Meditation inspired my new album says Charlatans frontman, Tim Burgess

The Charlatans burst onto the Britpop music scene in 1990 with "The Only One I Know" and became part of the heady Manchester scene at the height of the ecstasy years.

Twenty years on lead singer Tim Burgess's inspiration is not drugs and alcohol, but Transcendental Meditation. He learned the technique last year and told The San Francisco Examiner that it had given him a new clarity that had led straight into productivity, as he'd penned their new album, "Who We Touch" shortly afterwards.

"I do it twice a day now. And it's weird, I don’t get fazed by hardly anything anymore.

"I find it's really good for inspiration," he said in an interview with eMusic website. "I always knew about it from the Beatles and the Maharishi, and when I quit taking drugs and drinking five years ago I wanted to delve a little deeper into myself ...
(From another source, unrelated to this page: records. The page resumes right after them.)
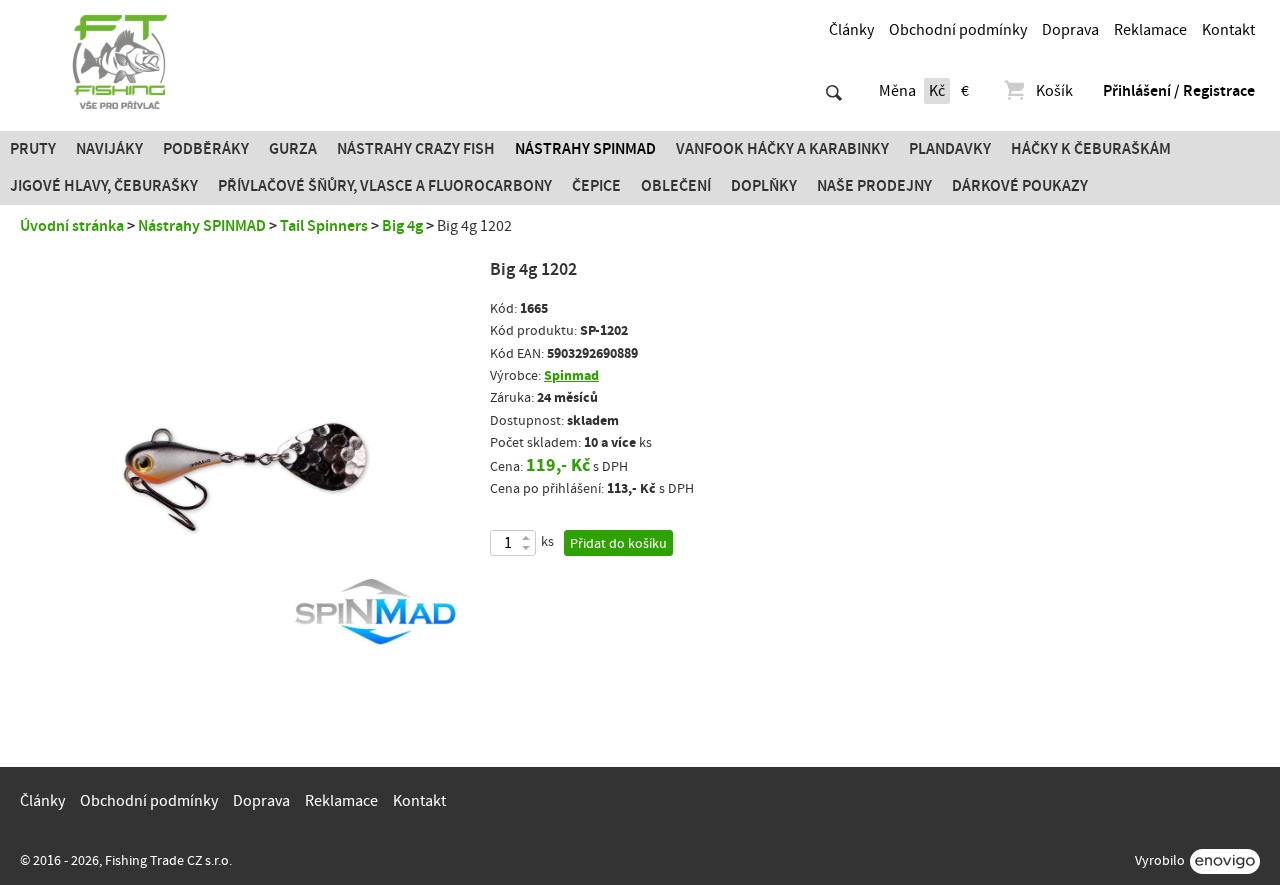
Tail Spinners (324, 226)
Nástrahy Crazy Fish (416, 149)
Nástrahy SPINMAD (585, 149)
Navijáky (109, 149)
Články (851, 30)
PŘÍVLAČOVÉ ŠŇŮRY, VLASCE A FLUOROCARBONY (385, 186)
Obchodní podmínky (958, 30)
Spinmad (571, 375)
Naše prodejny (874, 186)
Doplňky (764, 186)
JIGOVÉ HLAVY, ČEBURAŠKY (104, 186)
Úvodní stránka (72, 226)
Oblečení (676, 186)
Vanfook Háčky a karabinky (782, 149)
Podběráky (206, 149)
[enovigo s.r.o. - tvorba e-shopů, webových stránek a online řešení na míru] (1225, 861)
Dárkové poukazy (1020, 186)
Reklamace (1150, 30)
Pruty (33, 149)
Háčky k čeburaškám (1091, 149)
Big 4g (402, 226)
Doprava (1070, 30)
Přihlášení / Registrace (1179, 91)
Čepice (596, 186)
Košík (1054, 91)
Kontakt (1228, 30)
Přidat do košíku (618, 544)
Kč (937, 91)
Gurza (293, 149)
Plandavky (950, 149)
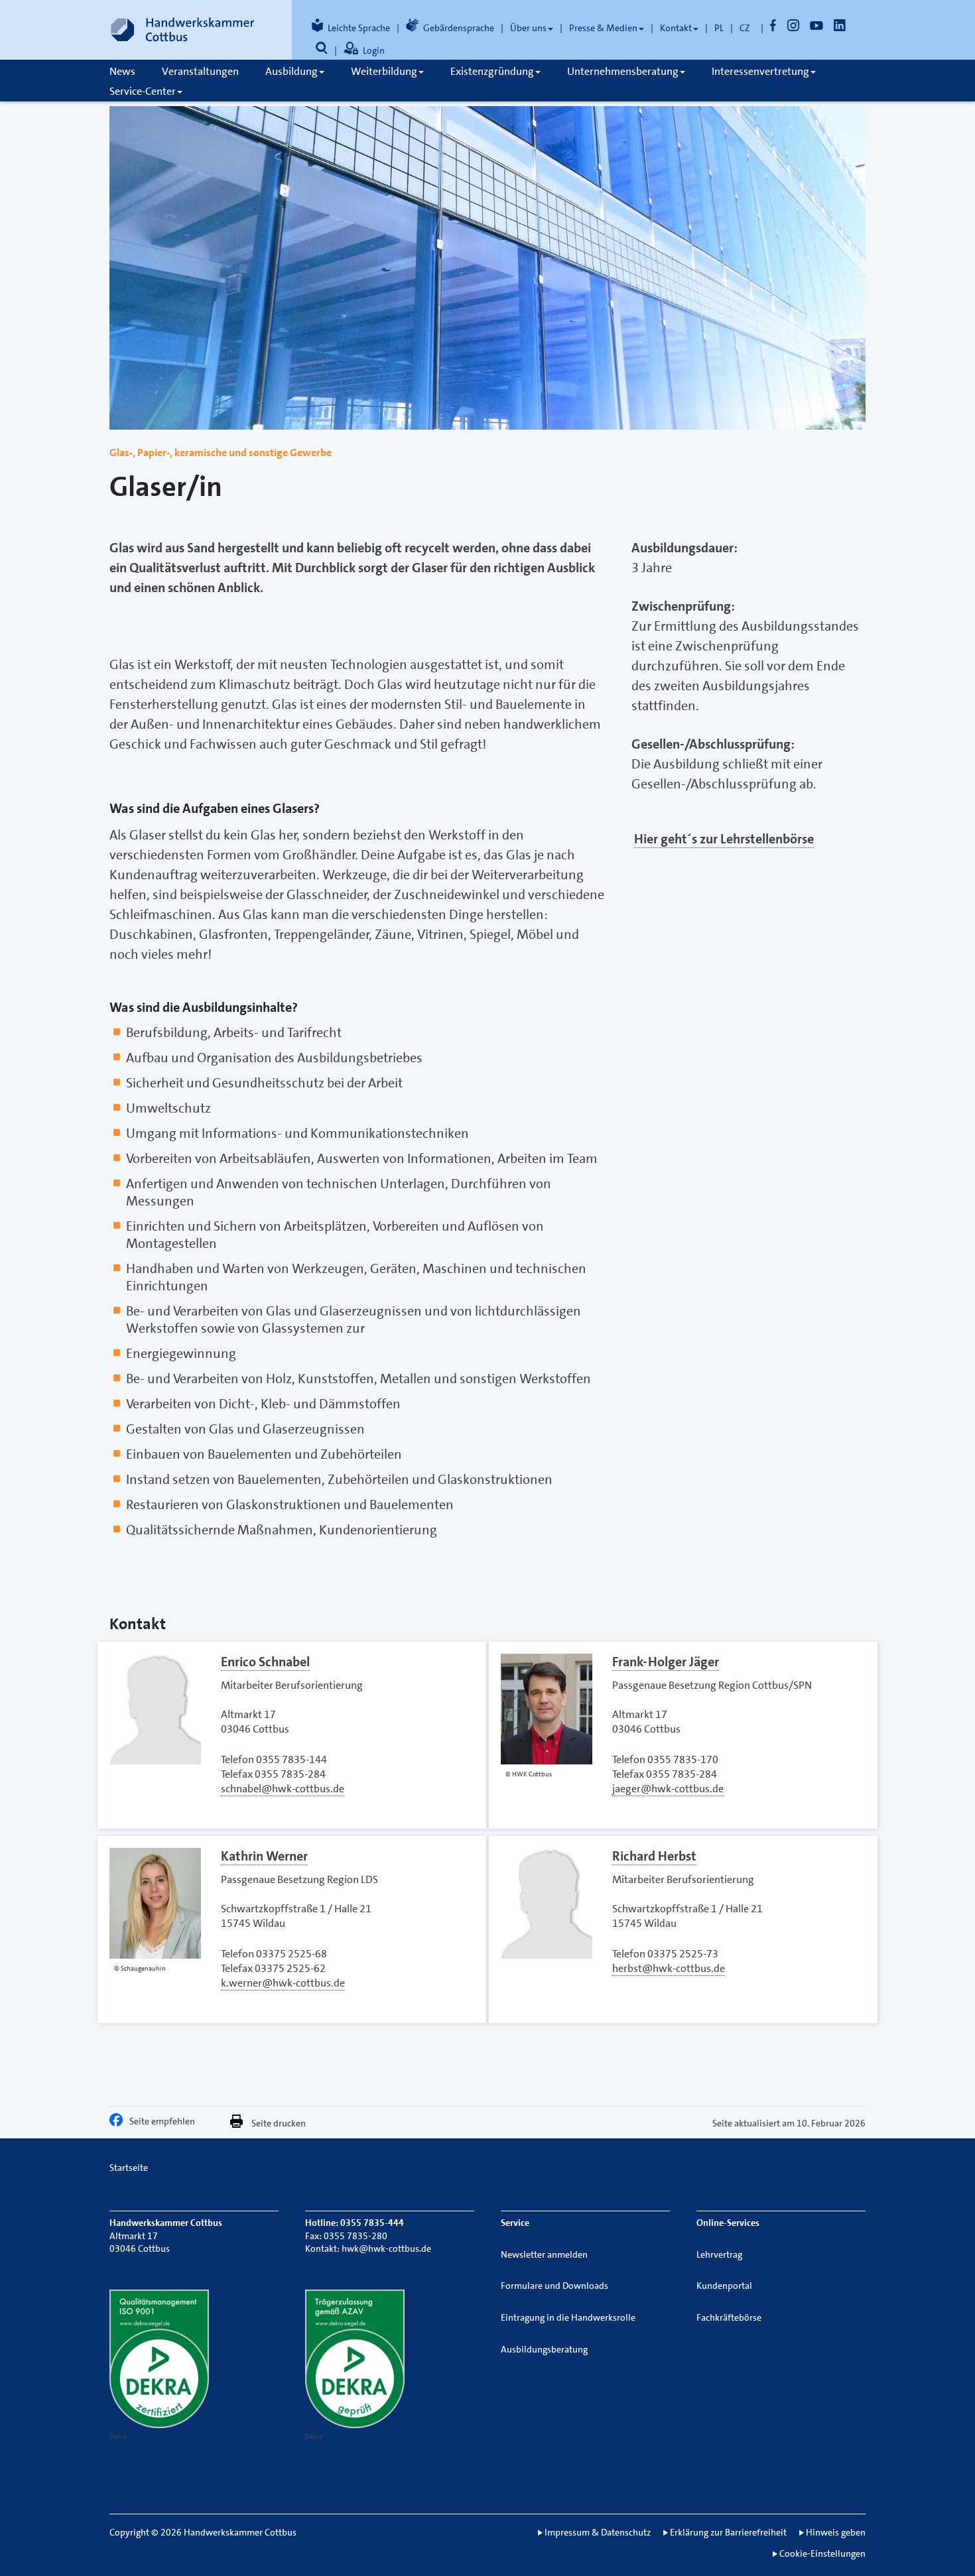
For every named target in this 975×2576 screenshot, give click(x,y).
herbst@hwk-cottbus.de (668, 1968)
"I've not missed one yet [20 minutes in the morning and evening]. Lou Reed started doing it before "Transformer" and I thought that's a great record; John Lennon wrote "Happiness is a Warm Gun" and "Across the Universe" — all his great records — on it.

"I'm a big fan of David Lynch too and I've always known he's done it for over 25 years. The first time I did it, I understood a lot of his films more."

Asked how Transcendental Meditation felt, he told eMusic,

"You know the very first chord of  "How Soon is Now" by The Smiths — it's kind of a tremolo effect? It's kind of that sensation, but inside your mind. It's a wobble and it goes deeper and deeper and I can only explain it as being cosmic consciousness. It's an incredible release of stress."

Burgess's fellow Britpop meditators include Martin Duffy, drummer of Primal Scream.